==== Kutipan Dokumen

Iran Sesumbar Mampu Buat Bom Nuklir saat AS dan Israel Ingin Membatasinya
Pejabat Iran sesumbar bahwa negaranya mampu membuat bom nuklir dalam peringatan terbarunya kepada Barat.
Penulis: Ika Nur Cahyani
Editor: Miftah
TRIBUNNEWS.COM - Iran baru-baru ini membual bahwa negaranya sudah mampu menciptakan bom nuklir, menyusul perjanjian AS-Israel untuk membatasi senjata nuklir Teheran.
Dilansir The Sun, ancaman ini datang sehari setelah Presiden AS Joe Biden merampungkan turnya di Israel dan Arab Saudi.
Penasihat senior Pemimpin Tertinggi Iran Ayatollah Ali Khamenei, Kamal Kharrazi, mengatakan kepada Al Jazeera soal kemampuan Iran membuat bom nuklir.
Namun, kata dia, pemerintah belum memutuskan akan membuat senjata mematikan tersebut.

========
==== Entri Data

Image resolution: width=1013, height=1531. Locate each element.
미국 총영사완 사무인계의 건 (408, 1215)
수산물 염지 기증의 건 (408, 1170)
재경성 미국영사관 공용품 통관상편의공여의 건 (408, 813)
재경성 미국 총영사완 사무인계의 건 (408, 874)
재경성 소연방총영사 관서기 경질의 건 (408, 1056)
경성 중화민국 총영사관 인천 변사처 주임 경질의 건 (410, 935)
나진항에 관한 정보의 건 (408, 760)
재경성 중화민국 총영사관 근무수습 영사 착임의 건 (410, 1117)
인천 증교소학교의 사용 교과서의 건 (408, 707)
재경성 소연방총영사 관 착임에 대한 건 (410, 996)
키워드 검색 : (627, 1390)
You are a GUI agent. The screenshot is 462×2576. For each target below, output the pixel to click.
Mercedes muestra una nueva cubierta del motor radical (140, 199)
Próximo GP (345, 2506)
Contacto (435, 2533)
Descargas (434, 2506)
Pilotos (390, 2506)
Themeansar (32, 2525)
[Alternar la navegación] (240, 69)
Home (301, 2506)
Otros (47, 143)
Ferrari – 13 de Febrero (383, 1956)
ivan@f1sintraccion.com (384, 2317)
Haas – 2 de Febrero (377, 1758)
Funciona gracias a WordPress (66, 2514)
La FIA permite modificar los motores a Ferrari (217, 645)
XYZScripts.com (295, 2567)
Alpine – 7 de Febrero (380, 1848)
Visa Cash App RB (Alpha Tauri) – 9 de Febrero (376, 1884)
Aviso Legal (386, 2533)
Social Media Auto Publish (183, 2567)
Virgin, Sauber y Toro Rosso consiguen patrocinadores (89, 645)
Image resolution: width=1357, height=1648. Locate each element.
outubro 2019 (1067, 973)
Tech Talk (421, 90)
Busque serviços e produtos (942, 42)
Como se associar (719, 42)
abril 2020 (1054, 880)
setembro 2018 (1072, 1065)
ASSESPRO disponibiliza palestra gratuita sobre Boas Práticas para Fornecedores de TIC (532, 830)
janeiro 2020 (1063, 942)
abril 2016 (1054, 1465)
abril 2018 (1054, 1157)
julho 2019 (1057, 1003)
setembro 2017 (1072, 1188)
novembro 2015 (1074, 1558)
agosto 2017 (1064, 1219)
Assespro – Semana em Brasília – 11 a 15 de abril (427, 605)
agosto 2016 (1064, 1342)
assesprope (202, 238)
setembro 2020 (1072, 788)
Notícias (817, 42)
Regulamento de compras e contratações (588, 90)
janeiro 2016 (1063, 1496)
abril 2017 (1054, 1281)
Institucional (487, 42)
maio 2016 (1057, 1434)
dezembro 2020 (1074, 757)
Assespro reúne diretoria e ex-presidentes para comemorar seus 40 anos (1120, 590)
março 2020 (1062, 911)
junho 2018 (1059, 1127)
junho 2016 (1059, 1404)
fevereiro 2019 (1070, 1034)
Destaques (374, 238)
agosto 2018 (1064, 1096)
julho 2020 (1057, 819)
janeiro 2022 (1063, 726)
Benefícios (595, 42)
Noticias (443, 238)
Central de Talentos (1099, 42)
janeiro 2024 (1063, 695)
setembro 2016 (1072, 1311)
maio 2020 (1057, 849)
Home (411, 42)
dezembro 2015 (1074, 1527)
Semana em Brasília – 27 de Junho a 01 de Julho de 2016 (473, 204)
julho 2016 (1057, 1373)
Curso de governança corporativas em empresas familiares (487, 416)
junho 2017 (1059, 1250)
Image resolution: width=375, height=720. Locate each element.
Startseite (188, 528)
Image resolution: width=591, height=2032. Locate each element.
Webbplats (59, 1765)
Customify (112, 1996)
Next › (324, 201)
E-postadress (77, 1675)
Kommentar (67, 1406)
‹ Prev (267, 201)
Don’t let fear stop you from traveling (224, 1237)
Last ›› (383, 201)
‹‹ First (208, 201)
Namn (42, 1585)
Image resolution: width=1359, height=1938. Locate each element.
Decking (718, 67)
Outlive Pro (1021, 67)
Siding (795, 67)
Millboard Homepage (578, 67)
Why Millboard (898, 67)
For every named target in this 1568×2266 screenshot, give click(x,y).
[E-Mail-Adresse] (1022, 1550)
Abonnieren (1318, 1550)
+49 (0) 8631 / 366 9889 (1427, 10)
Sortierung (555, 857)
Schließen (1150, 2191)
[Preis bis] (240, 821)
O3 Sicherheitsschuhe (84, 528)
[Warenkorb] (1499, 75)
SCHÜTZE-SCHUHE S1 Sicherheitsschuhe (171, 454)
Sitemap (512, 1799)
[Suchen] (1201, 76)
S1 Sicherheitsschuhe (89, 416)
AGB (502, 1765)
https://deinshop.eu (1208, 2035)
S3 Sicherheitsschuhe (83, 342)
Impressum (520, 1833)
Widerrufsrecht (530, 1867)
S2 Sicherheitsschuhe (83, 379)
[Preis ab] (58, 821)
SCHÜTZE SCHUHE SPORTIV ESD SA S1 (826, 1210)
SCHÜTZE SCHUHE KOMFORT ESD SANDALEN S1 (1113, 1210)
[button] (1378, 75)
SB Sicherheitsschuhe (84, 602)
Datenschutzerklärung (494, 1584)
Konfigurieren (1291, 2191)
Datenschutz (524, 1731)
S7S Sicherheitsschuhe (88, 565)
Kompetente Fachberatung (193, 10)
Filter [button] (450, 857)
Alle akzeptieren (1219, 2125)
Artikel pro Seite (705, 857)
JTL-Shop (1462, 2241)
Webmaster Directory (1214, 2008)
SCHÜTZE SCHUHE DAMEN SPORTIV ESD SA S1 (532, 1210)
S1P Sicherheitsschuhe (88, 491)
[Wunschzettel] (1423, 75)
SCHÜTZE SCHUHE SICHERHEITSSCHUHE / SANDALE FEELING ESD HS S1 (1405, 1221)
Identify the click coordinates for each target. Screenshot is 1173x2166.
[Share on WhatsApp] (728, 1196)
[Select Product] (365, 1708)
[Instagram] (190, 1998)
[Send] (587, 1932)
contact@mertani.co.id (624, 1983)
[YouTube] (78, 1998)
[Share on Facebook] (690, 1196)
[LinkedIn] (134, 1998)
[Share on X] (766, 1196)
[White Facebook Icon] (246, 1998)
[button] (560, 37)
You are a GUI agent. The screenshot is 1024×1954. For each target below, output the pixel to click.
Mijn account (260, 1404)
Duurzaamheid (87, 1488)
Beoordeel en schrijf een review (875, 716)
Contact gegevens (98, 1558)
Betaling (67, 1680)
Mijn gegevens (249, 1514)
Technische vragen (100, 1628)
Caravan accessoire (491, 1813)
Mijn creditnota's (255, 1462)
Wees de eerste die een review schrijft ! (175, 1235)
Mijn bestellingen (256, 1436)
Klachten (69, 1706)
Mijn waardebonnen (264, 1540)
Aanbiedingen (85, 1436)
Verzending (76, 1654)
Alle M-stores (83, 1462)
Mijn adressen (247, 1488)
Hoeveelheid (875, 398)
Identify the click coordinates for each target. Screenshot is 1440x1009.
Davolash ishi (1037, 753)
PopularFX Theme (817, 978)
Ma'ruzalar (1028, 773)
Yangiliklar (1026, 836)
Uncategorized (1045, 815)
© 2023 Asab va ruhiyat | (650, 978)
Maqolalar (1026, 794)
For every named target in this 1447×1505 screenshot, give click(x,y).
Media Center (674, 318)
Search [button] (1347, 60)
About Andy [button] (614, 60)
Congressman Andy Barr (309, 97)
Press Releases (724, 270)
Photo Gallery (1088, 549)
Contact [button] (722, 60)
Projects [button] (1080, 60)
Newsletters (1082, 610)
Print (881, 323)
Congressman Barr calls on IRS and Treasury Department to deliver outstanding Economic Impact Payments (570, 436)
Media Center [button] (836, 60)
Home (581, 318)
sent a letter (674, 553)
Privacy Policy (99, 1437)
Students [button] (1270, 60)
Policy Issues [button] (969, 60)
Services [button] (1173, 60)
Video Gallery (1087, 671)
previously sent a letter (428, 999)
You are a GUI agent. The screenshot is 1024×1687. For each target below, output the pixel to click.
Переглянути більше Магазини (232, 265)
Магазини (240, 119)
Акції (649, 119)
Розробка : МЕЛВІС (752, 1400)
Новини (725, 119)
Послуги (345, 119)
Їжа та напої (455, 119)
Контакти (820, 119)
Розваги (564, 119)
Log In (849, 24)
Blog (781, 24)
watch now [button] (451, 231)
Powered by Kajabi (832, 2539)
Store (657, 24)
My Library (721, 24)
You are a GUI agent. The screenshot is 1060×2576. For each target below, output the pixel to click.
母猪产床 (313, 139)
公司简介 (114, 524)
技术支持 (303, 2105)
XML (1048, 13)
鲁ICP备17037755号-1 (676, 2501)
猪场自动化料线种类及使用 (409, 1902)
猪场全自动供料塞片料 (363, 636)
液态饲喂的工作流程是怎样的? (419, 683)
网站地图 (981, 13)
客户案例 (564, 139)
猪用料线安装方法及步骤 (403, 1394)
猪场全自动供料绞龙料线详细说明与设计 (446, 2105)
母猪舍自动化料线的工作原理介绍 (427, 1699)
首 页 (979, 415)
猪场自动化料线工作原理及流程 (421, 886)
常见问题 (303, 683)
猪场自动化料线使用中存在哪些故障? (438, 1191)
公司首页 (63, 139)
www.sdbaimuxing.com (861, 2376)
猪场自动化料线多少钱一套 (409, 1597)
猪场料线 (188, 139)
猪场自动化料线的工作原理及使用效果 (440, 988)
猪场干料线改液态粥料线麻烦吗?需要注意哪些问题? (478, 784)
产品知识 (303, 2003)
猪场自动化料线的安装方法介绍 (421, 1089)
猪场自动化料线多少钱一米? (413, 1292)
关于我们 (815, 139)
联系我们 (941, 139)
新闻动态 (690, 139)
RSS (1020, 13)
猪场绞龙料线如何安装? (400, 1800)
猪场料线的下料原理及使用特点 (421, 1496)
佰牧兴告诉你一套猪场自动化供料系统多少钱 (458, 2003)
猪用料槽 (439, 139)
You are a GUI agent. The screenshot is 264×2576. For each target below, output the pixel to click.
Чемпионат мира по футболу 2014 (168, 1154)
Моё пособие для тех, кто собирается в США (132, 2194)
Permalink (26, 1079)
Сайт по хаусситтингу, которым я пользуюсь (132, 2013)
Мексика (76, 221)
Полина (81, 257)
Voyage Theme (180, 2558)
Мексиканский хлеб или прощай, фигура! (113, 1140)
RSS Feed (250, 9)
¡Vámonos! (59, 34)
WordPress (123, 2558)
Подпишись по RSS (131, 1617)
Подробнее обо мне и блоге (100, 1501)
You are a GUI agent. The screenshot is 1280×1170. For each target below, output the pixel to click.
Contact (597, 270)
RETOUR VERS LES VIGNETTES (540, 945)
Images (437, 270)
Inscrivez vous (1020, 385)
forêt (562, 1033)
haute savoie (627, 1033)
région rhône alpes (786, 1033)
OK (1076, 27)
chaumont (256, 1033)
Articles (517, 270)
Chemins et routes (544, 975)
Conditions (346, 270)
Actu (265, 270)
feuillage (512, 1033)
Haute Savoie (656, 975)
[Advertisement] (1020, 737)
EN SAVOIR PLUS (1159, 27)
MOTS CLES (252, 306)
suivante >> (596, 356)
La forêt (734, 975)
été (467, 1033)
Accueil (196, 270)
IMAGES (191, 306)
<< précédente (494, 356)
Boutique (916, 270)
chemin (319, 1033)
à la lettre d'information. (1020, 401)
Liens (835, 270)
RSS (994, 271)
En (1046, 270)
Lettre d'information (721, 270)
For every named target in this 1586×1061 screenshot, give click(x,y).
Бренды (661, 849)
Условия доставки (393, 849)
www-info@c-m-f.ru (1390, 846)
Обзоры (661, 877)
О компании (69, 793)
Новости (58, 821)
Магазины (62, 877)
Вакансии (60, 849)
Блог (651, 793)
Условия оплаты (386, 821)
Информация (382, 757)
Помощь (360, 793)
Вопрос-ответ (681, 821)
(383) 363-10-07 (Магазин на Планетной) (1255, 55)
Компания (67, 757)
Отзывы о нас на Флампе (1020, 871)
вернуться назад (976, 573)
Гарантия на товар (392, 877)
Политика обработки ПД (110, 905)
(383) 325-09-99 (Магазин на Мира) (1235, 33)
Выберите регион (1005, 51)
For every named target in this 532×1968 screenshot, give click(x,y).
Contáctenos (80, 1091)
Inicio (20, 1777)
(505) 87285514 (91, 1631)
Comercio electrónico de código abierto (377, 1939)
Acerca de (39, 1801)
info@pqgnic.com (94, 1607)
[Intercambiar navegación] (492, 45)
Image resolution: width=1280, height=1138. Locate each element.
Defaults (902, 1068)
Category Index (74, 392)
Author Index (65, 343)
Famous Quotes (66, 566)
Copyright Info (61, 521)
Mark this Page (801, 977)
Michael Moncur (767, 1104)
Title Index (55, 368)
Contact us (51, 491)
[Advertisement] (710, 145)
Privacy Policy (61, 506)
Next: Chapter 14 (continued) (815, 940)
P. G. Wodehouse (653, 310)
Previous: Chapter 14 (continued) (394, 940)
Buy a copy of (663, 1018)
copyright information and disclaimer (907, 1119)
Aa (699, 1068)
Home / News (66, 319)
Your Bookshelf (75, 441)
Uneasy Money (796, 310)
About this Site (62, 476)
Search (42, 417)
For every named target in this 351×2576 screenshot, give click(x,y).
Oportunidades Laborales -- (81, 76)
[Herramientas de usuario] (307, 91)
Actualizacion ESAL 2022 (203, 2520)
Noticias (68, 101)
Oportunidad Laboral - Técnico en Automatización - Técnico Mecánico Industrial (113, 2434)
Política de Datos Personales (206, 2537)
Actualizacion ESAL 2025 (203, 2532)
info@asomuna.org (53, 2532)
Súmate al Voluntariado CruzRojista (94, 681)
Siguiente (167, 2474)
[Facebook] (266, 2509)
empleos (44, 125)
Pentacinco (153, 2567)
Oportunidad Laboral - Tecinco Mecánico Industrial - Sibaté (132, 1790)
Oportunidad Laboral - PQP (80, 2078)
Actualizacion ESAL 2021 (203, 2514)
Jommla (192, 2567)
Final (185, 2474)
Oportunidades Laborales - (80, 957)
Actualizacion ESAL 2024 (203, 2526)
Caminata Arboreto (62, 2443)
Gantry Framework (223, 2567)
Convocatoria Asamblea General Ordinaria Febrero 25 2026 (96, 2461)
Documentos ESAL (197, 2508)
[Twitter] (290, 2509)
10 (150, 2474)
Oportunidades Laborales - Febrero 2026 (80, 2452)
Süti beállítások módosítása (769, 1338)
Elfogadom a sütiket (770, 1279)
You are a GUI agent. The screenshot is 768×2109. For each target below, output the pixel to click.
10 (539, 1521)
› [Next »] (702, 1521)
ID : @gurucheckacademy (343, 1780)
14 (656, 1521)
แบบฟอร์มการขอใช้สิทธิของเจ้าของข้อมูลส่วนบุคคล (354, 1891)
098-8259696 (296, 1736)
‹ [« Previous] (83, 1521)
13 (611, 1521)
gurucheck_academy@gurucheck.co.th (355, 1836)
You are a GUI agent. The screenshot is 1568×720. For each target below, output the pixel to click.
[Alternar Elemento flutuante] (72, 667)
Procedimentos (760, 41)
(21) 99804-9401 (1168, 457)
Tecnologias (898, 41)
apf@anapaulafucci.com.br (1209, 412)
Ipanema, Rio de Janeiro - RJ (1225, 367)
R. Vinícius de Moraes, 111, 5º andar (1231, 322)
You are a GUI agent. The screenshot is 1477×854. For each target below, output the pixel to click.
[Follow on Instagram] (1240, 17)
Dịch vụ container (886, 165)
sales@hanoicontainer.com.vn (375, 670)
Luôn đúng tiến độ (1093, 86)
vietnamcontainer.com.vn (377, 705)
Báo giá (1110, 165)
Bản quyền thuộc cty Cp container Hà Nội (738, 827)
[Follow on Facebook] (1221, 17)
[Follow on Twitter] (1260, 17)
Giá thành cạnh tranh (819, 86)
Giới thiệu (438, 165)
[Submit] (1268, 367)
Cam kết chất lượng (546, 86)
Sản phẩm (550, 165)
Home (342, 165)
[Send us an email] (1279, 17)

========

[Daftar Tugas]
A: Tuliskan semua nama orang yang muncul dalam kutipan dokumen tentang Iran dan bom nuklir.
B: Ringkas kutipan dokumen tentang Iran dan bom nuklir dalam dua kalimat.

[Jawaban]
A: Ika Nur Cahyani, Miftah, Joe Biden, Ayatollah Ali Khamenei, Kamal Kharrazi

B: Iran membual sudah mampu membuat bom nuklir, menyusul perjanjian AS-Israel untuk membatasi senjata nuklir Teheran, sehari setelah Presiden AS Joe Biden menyelesaikan turnya di Israel dan Arab Saudi. Kamal Kharrazi, penasihat senior Ayatollah Ali Khamenei, mengatakan kepada Al Jazeera bahwa Iran mampu membuat bom nuklir, tetapi pemerintah belum memutuskan akan membuatnya.